Frequently asked questions
- What is a collar on AOUT?
- A collar on AOUT is the collar strategy applied to AOUT (stock). The strategy is structurally neutral (protective): A collar pairs long stock with a protective out-of-the-money put financed by a short out-of-the-money call, capping both tails of the position around the current spot. With AOUT stock trading near $8.80, the strikes shown on this page are snapped to the nearest listed AOUT chain strike and the premiums come straight from the end-of-day bid/ask midpoint.
- How are AOUT collar max profit and max loss calculated?

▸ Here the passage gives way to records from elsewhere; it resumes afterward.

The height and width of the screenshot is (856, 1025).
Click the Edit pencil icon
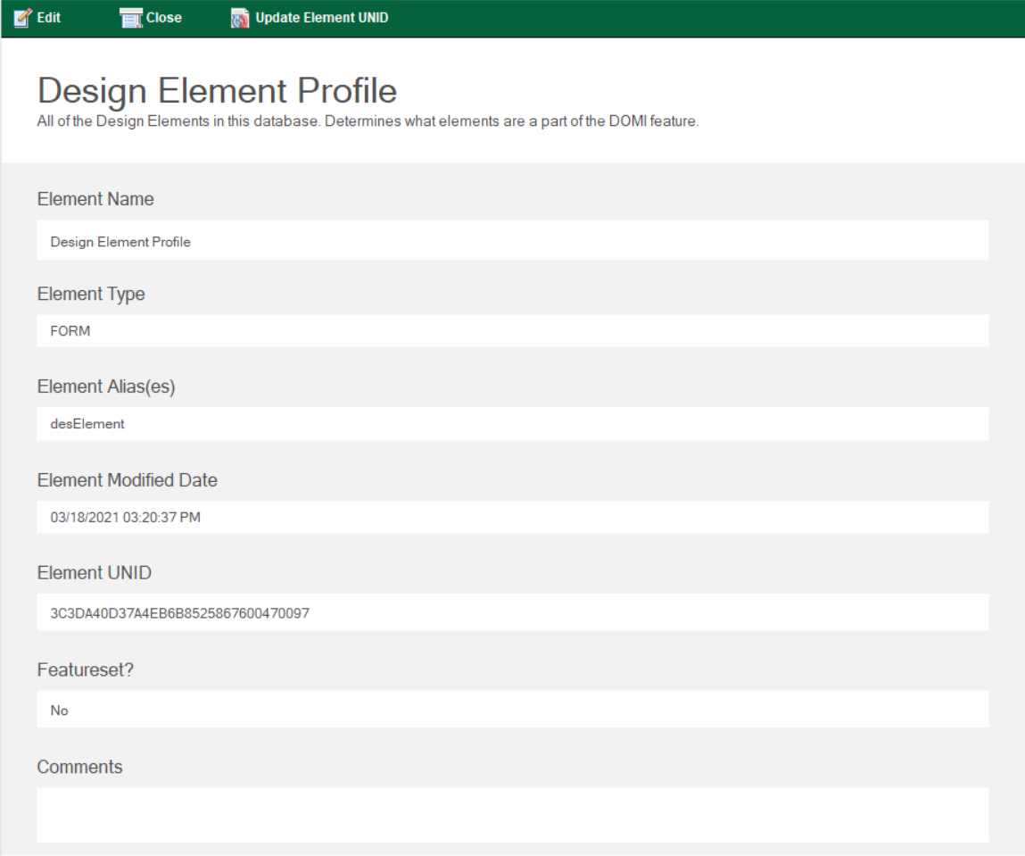(x=22, y=18)
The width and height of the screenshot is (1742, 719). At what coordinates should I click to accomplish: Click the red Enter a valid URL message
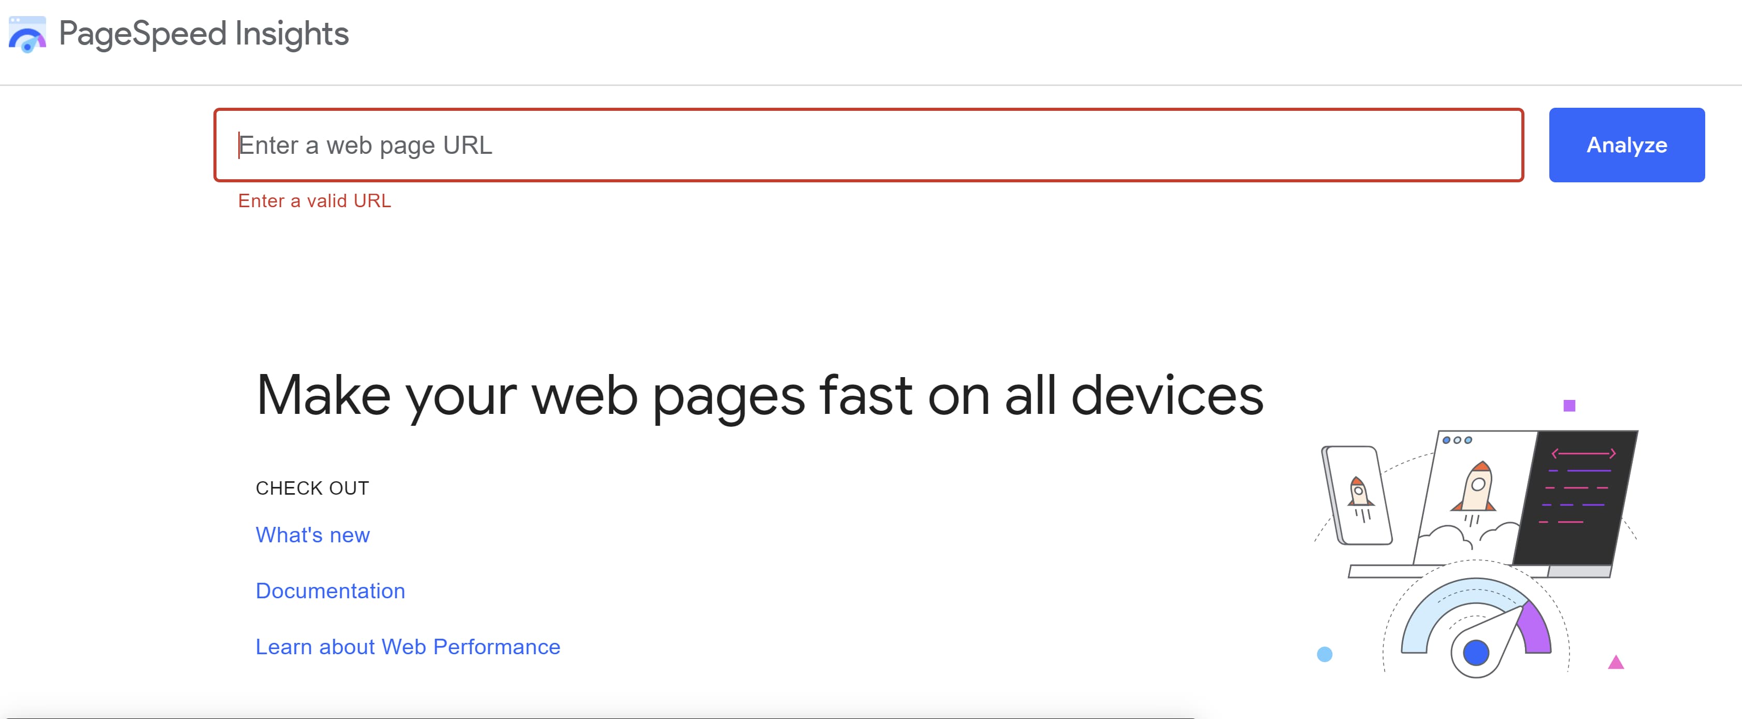point(314,201)
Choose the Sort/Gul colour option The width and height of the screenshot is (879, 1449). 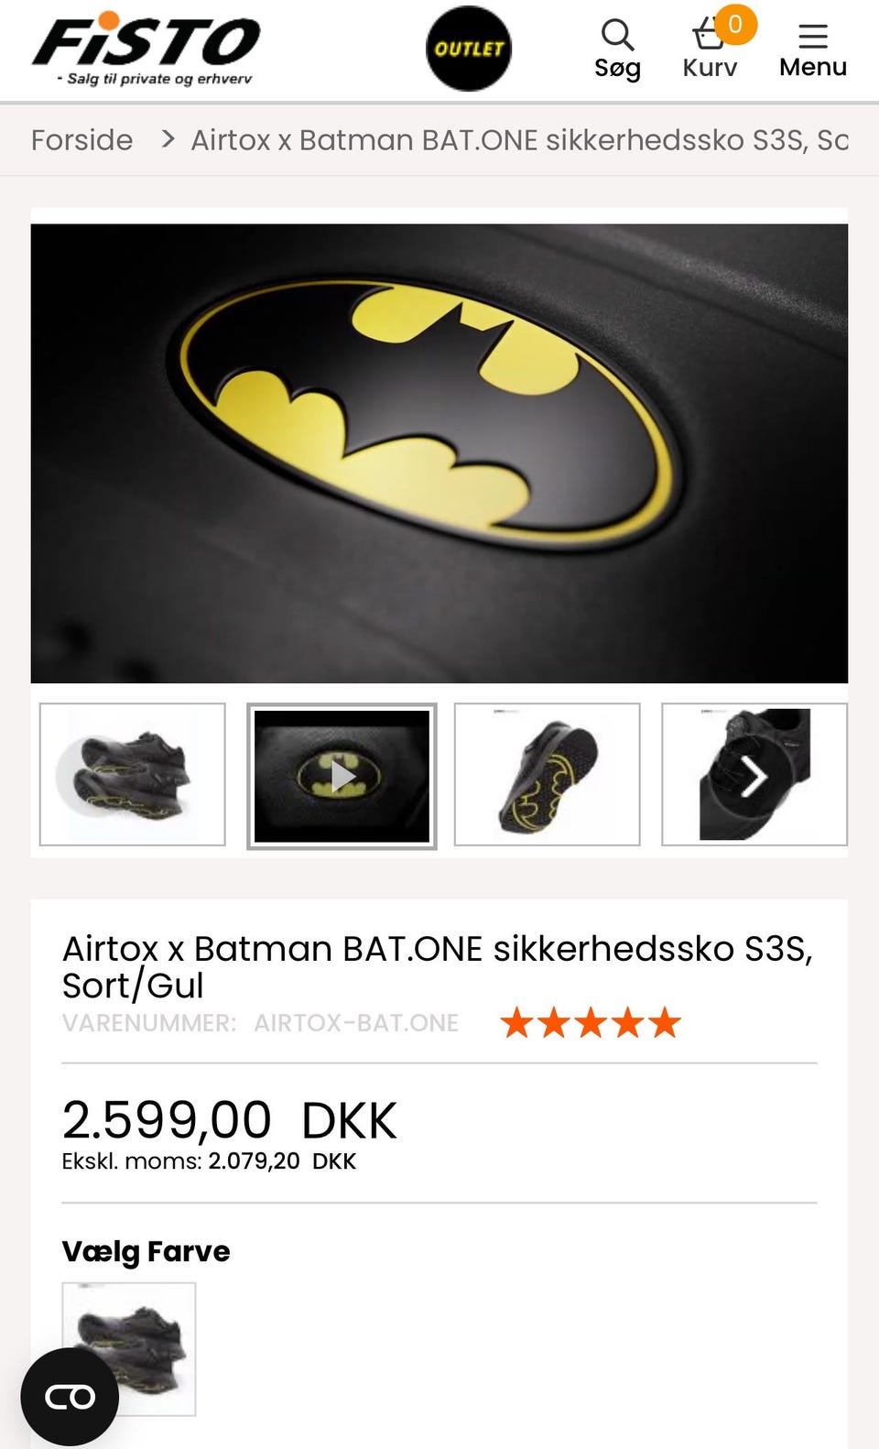click(129, 1349)
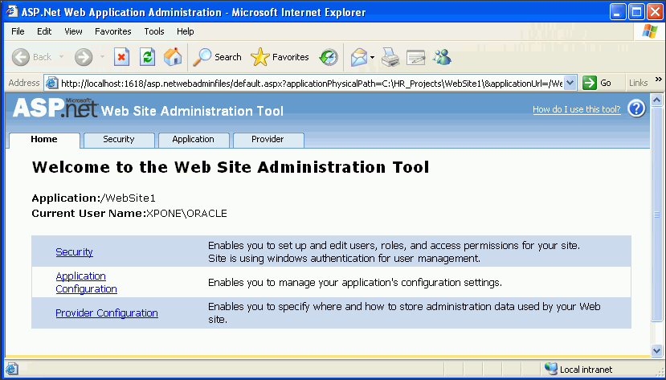Open the Favorites star toolbar button
Image resolution: width=666 pixels, height=380 pixels.
(280, 57)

- Max profit roughly equals short-call strike minus cost basis plus net premium; max loss roughly equals cost basis minus long-put strike minus net premium. Breakeven shifts by the net premium. For the AOUT collar priced from the end-of-day chain at a 30-day expiry (ATM IV 82.20%), the computed maximum profit is unbounded per contract and the computed maximum loss is unbounded per contract. Live intraday quotes will differ as the chain moves through the trading session.
- What is the breakeven for a AOUT collar?
- The breakeven for the AOUT collar priced on this page is no defined breakeven on the modeled curve at expiration, derived from end-of-day chain premiums. Breakeven is the underlying price at which the strategy's P&L crosses zero ignoring transaction costs and assignment risk. The current AOUT market-implied 1-standard-deviation expected move is approximately 23.57%; if the move sits well outside the breakeven distance, the structure's risk-reward becomes correspondingly tighter.
- When should you consider a collar on AOUT?
- Collars on AOUT hedge an existing long AOUT stock position; the long put sets a floor while the short call finances it, often run as a near-zero-cost hedge during expected volatility windows.
- How does current AOUT implied volatility affect this collar?
- AOUT ATM IV is at 82.20% with IV rank near 31.30%, which is mid-range against its 1-year history. Strategy selection depends more on directional thesis and expected move than on a strong IV signal.